Exercises:
- a) In the thread about the HP Pavilion dv5000 USB ports, what happens when the poster plugs in the 2.0 gig travel drive?
- b) Extend the thread about the HP Pavilion dv5000 USB ports from its last line onward.

Page text:
--------------------

# HP Pavilion dv5000 laptop USB ports failure



## walt55555 (May 7, 2008)

Hello guys,
The USB ports on my laptop do not work any longer. When I plug in my microsoft wireless mouse it says device not recognized. (also light on dongle does not come on anymore). when I plug in other USB things like my 2.0 gig travel drive my computer freezes up. I think this is a hardware issue but did not see a USB forum in the hardware side. If it is a hardware issue is it hard to replace. I have never worked on a laptop, but have good experience with PCs. I have built a couple. I suspect that the power going to the USB port is no longer working. I checked the power management in the Hardware properties. I checked the do not turn off to save power box.
Thanks in advance, Waltray:


----------



## dai (Jul 2, 2004)

--------------------

Data for locating displayed items:
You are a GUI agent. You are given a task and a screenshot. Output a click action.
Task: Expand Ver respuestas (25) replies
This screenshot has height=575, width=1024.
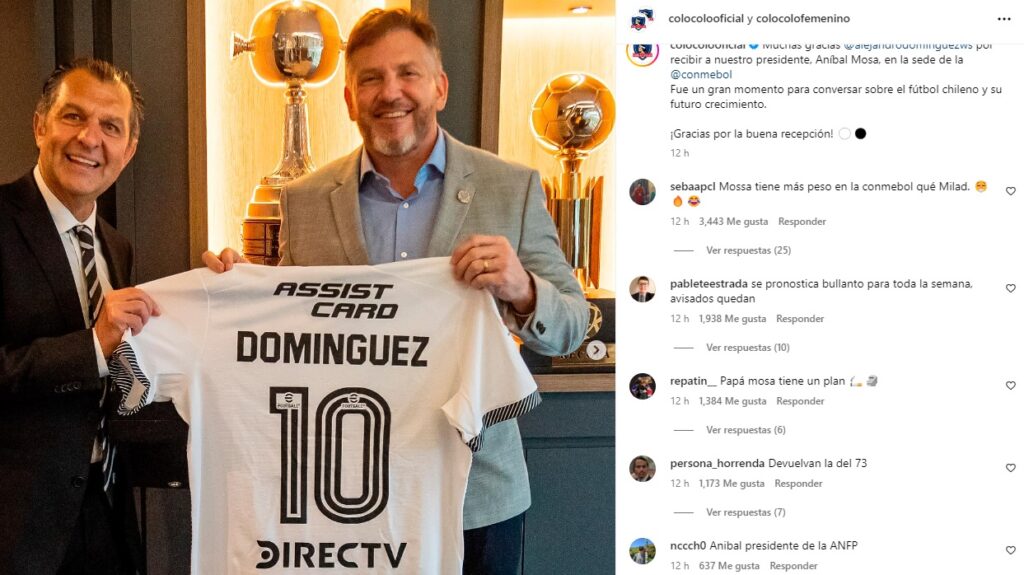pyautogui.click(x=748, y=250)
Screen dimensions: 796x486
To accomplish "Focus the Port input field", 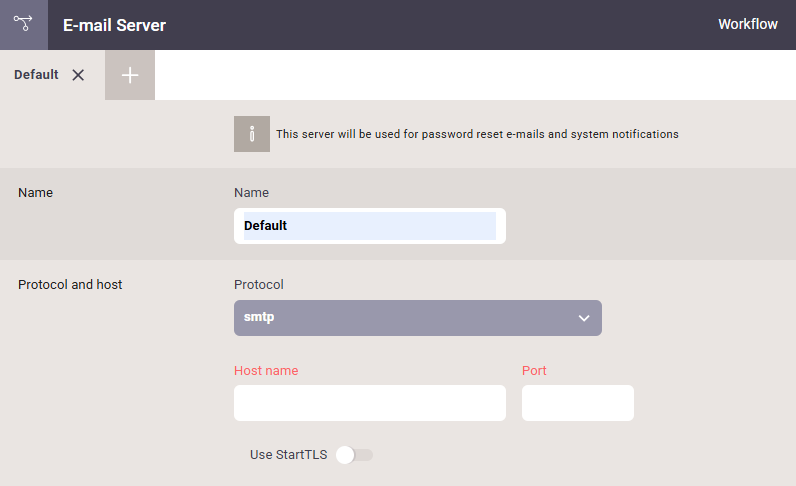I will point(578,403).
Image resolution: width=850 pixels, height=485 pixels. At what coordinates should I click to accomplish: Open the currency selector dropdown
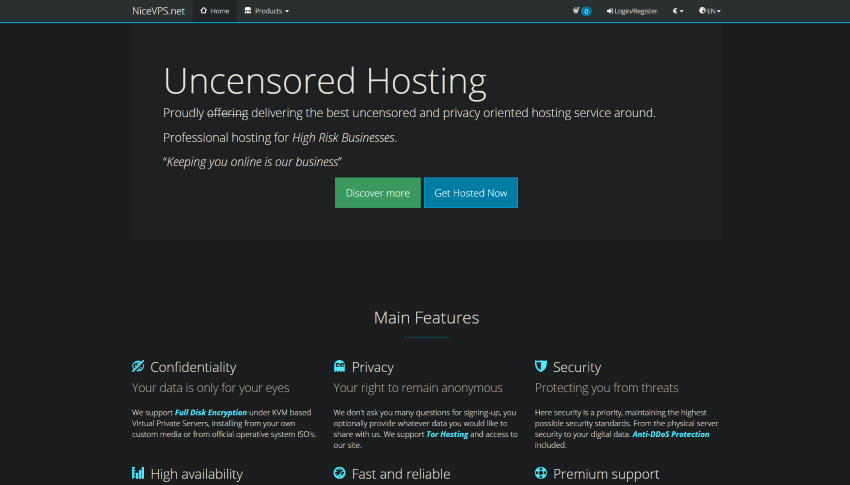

--------------------

Answers for the exercise:
- a) The computer freezes up.

- b)
in the device manager click on view at the top and in the dropdown
show hidden devices
then uninstall all listed usb items
turn the computer off
unplug usb plugs
reboot twice
replug in the usb plugs


----------



## walt55555 (May 7, 2008)

Thank you for such a fast reply. I tried your advice but I still have the same problem. I am pretty sure that the power supply going to the USB port is not working. The dongle does not light up like it use to. Any further assistance or advice would be greatly appreciated.
Walt


----------



## walt55555 (May 7, 2008)

I tried plugging my printer into one of the USB ports and my computer froze, had to reboot.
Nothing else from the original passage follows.